Copy out all of the data word for word. Omit every picture.

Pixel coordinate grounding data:
------------------------------------------------------------
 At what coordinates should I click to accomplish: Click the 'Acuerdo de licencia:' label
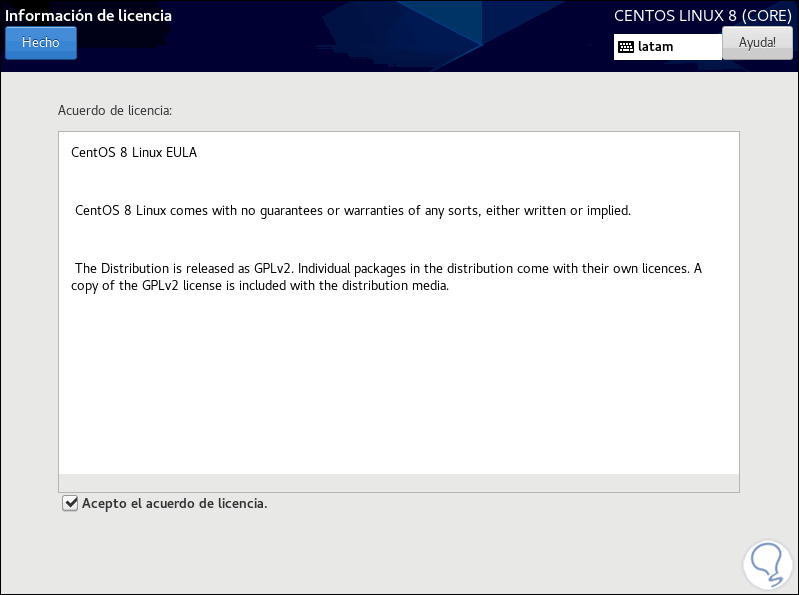[115, 110]
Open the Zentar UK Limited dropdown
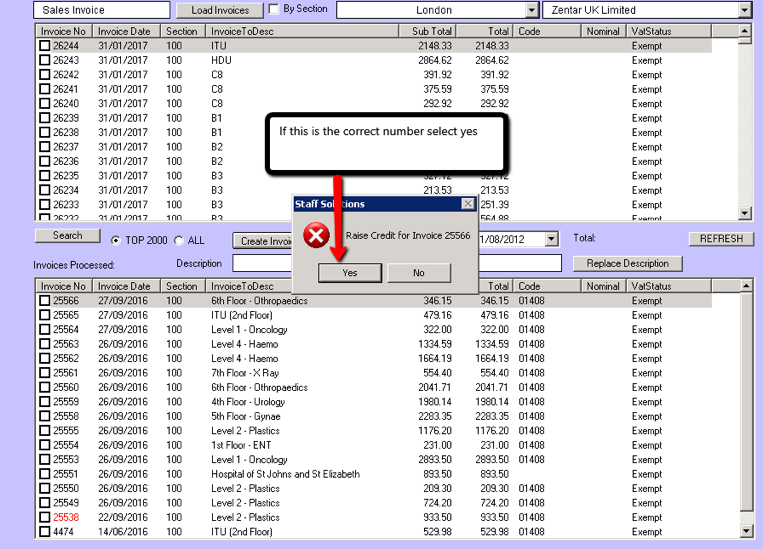This screenshot has width=763, height=549. tap(744, 10)
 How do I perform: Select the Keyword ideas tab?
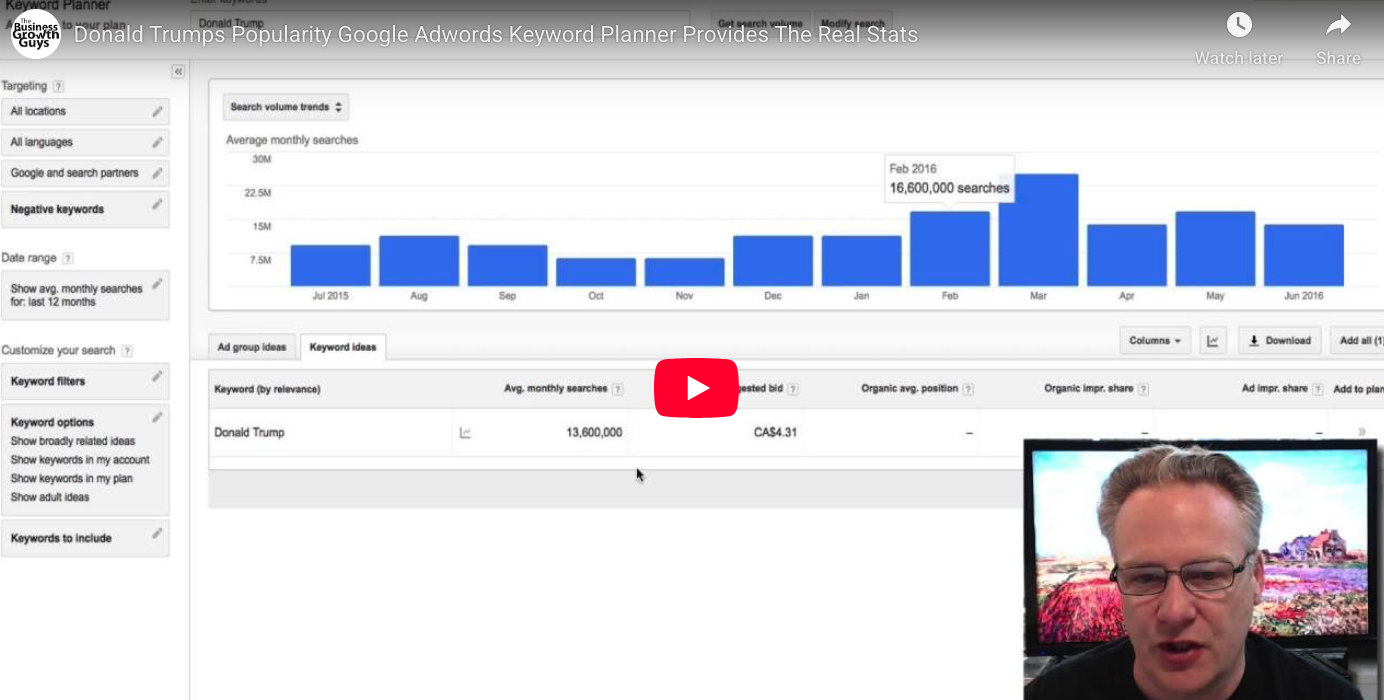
------------------------------------------------------------
* FINISHED EXERCISE:
 At what coordinates should I click to accomplish: Click the 'Acuerdo de licencia:' label
[115, 110]
Open the Zentar UK Limited dropdown
This screenshot has width=763, height=549. tap(744, 10)
 How do I perform: Select the Keyword ideas tab?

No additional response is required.